How and Why I Became a Freedom Rider - And What Happened When I Did

January 15, 2020Rabbi Philip M. Posner

The author at the time of his arrest in 1961I was 23 in the summer of 1961 and President Kennedy had been in office six months, when I asked my rabbi, Albert Lewis, z”l, of Temple Isaiah in Los Angeles, CA, if he thought I should join the Freedom Riders, the civil rights activists who rode interstate buses in mixed racial groups to challenge the unlawful practice of segregated seating in Southern states.

Rabbi Lewis, whom I admired for his belief that God, justice, and right behavior are inseparable, replied, “Phil, if I were in your shoes, I would go.”

The  product of a liberal upbringing in white suburbia, I'd had minimal social contact with people of color. I had not read any of the Reverend Martin Luther  King Jr.’s writings on non-violent resistance, nor was I aware of his saying, “…Freedom Riders must develop the quiet courage of dying for a cause.”  

So, when I signed on, I was only remotely aware that I might get my head beaten in.

In 1961, black churches in Alabama had not yet been torched. Mississippi wasn’t burning, just smoldering. Michael Schwerner, Andrew Goodman, and James Chaney had not yet been murdered by the Ku Klux Klan.

Soon I was on a train from New Orleans, LA, to Jackson, MS, accompanied by 14 other UCLA student civil rights activists and several FBI agents.

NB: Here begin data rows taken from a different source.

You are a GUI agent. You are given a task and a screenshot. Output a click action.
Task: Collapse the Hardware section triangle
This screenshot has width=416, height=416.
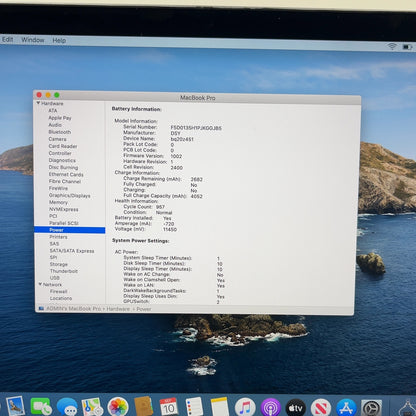38,103
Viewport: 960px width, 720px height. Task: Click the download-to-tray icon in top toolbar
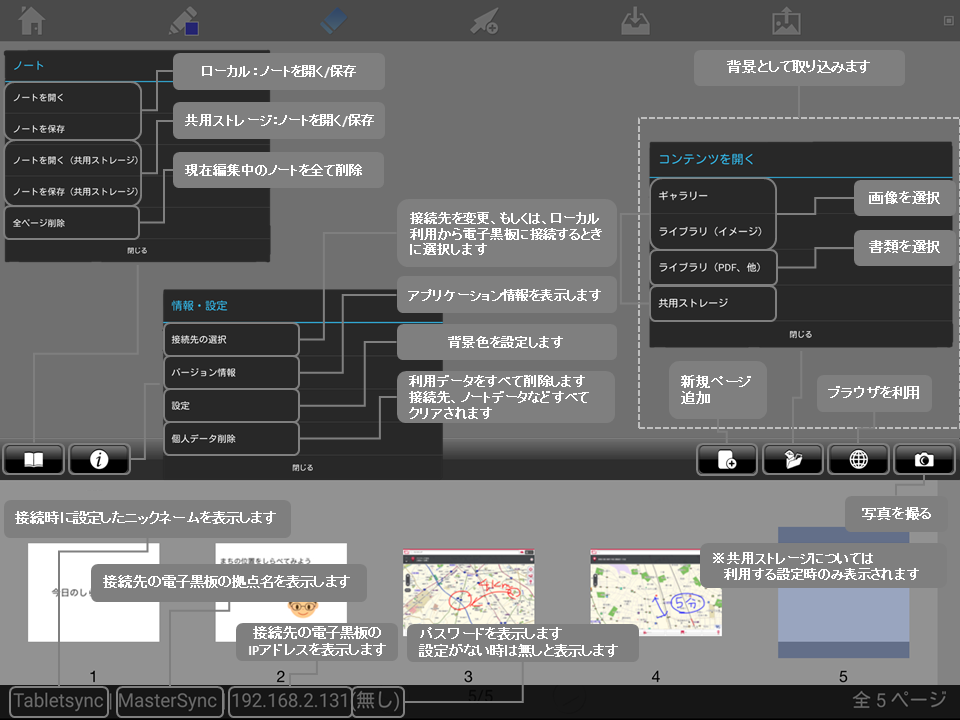click(x=635, y=21)

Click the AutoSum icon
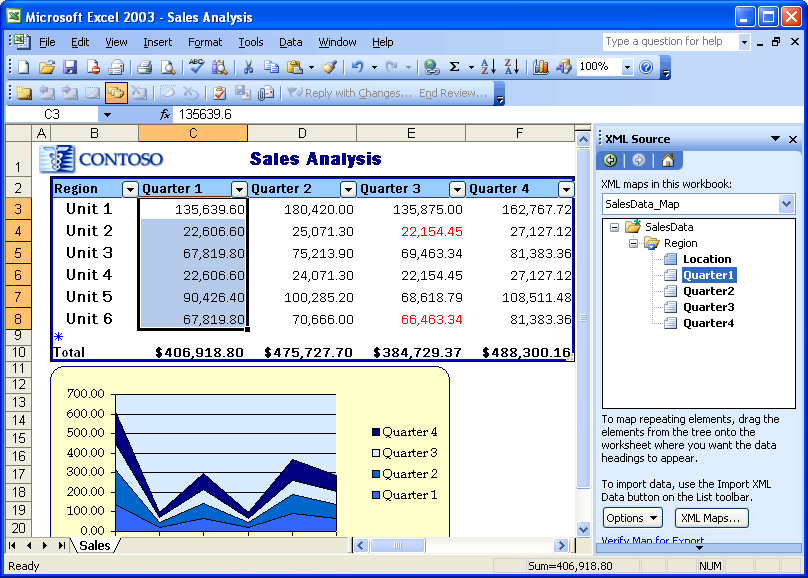pos(455,66)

“Jackson!” the porter yelled. We didn’t have to be told. When you’re about to do something that will have a profound effect on you and others – you know where and when to disembark, even if you’re not quite ready.

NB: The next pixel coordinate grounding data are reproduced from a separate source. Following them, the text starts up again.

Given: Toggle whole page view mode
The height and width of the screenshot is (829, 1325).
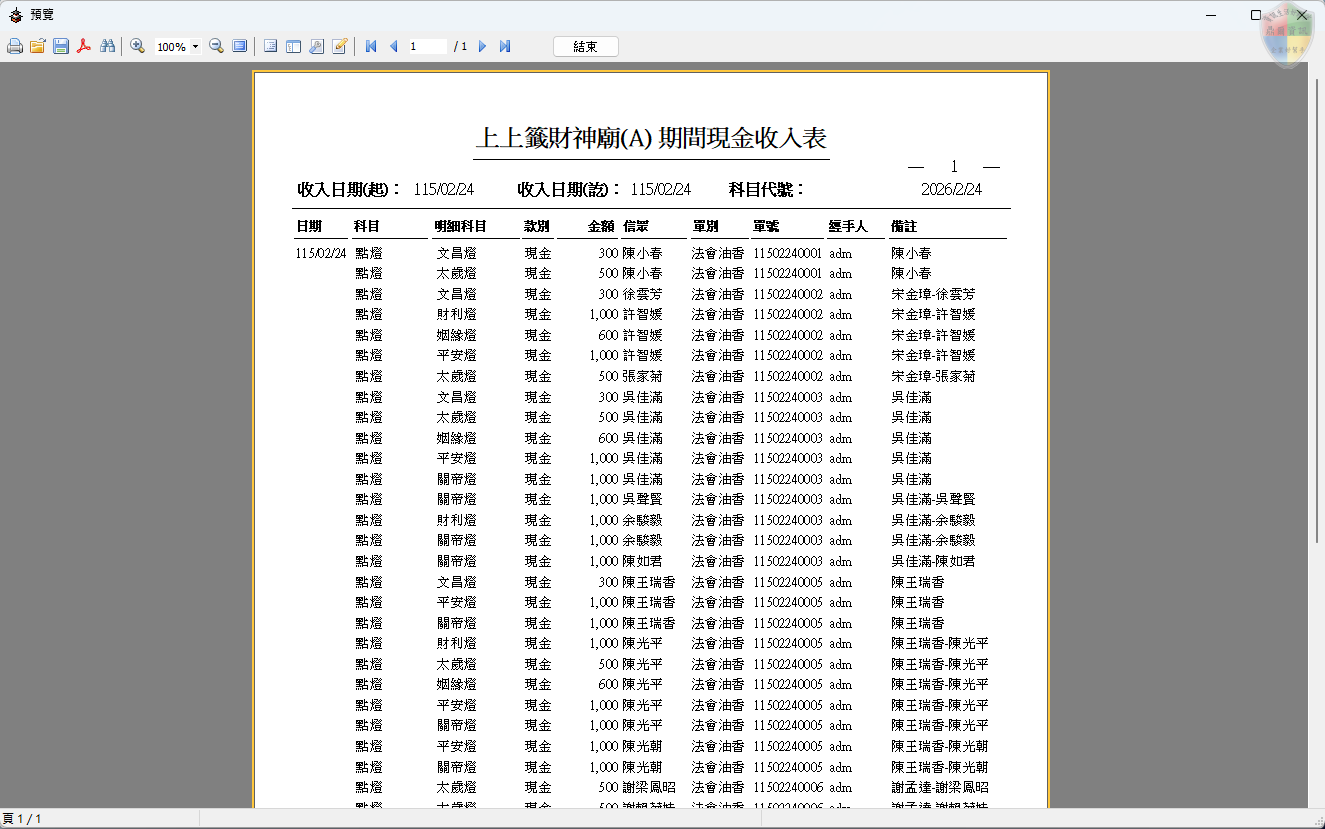Looking at the screenshot, I should (x=238, y=46).
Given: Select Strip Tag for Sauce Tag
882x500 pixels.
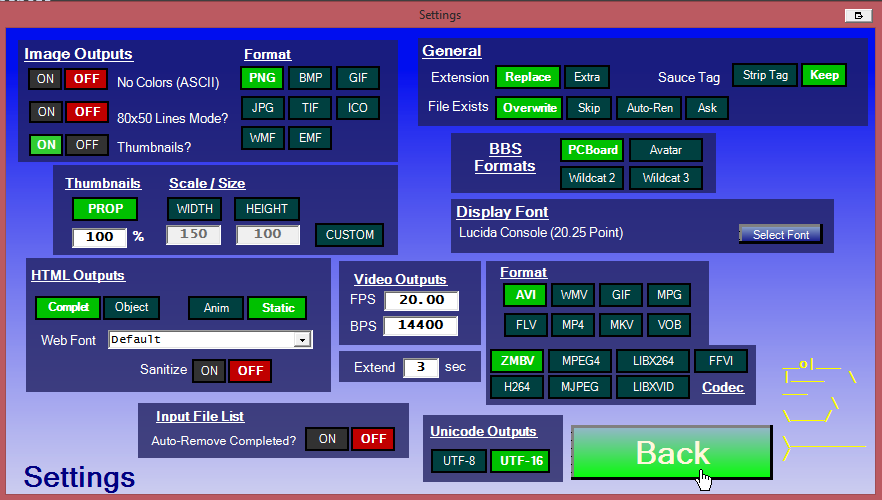Looking at the screenshot, I should tap(765, 75).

In the station waiting room, I naively thought to myself, “Thank God, there are police here” – until I saw their unfriendly faces, batons in hand, and realized they were no honor guard.

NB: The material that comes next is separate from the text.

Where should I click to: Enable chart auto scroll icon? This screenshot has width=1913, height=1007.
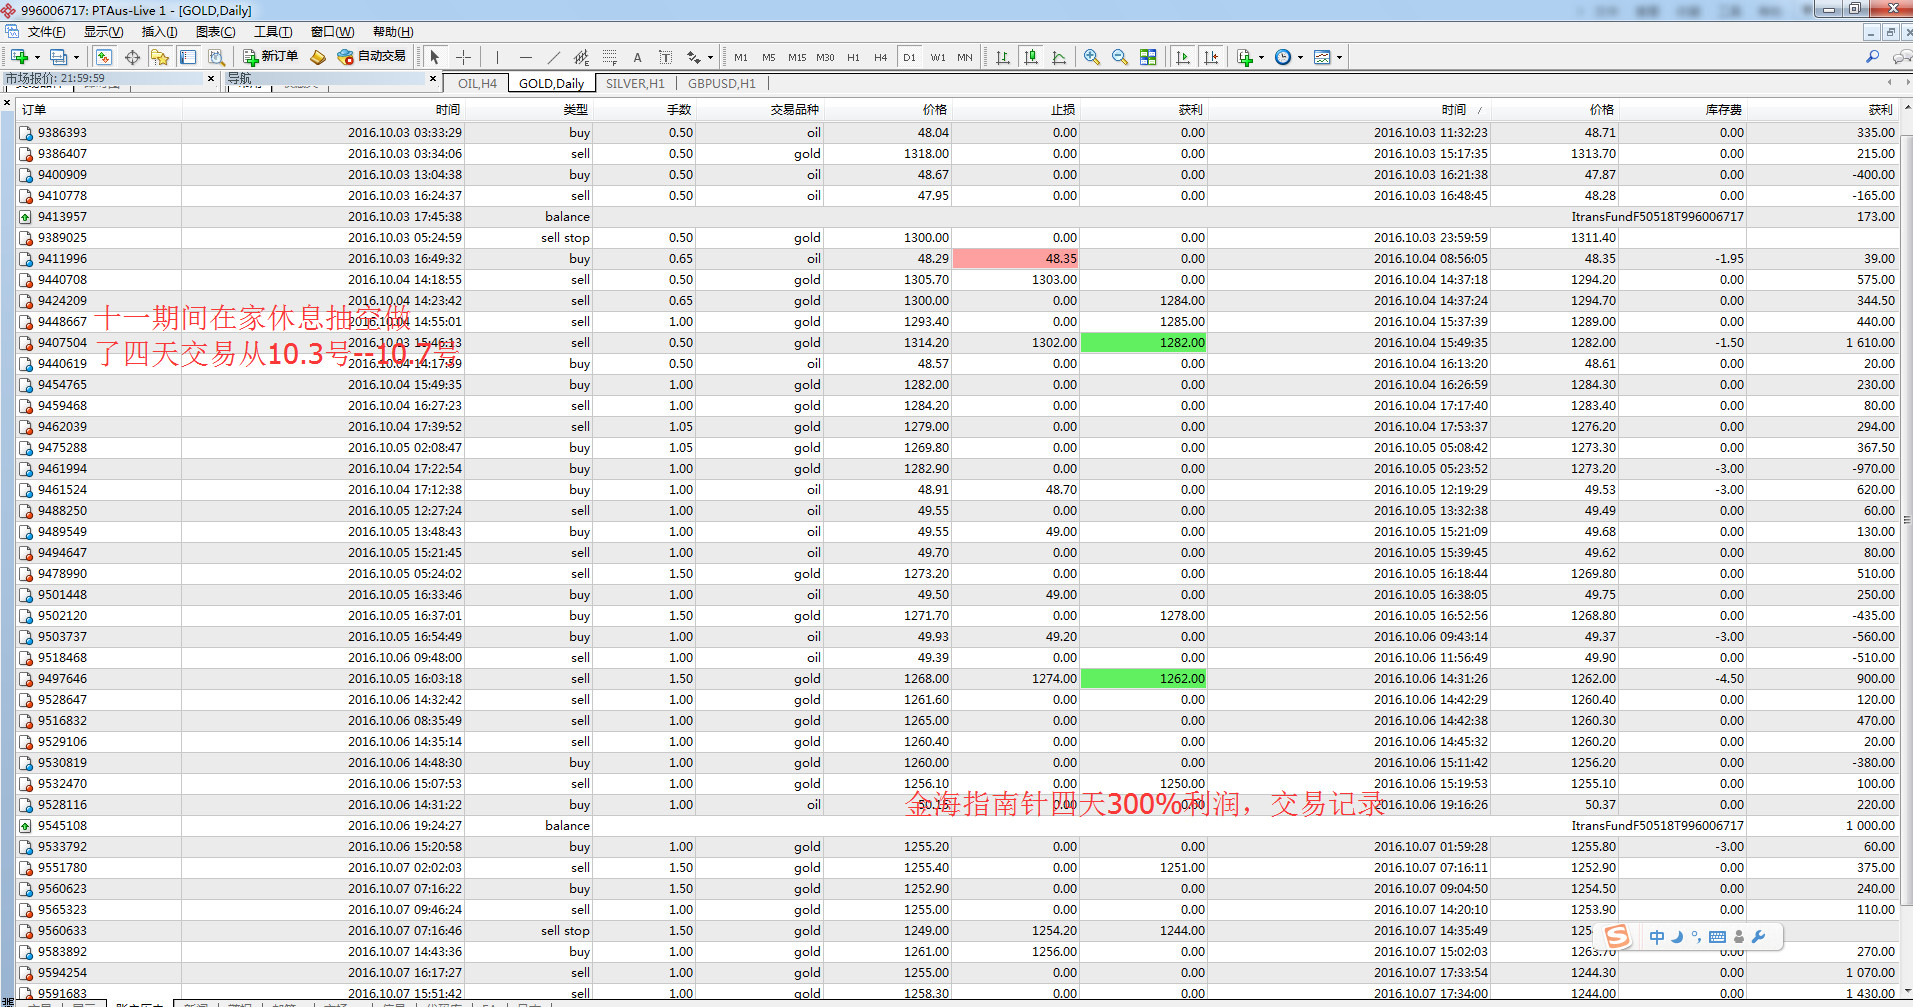1183,57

The police stood before us in stony silence, like a wall, while the FBI agents melted away into the afternoon heat.

The voice of a police officer bellowed, “Are y’all going to move on?!”

We remained seated, singing “Black and White Together.” Nobody moved. “Just like a tree that’s planted by the water side, we shall not be moved.”

“Do y’all hear me?” he barked. Then, “Line up, line up!”

We proudly filed into the paddy wagons, heads held high. Then, looking out through the barred windows, as strange towns flew by, we sang "We Shall Overcome."

Before the sun had set, I was fingerprinted and photographed for my mug shot. The Mississippi State legislature had graciously voted to “up” our misdemeanor “crime” to a felony sentence of six months (or four months and $200.00) in the Mississippi State Penitentiary.

I was incarcerated for 39 days and can still pace a nine by six space, the size of our prison cell, with my eyes closed.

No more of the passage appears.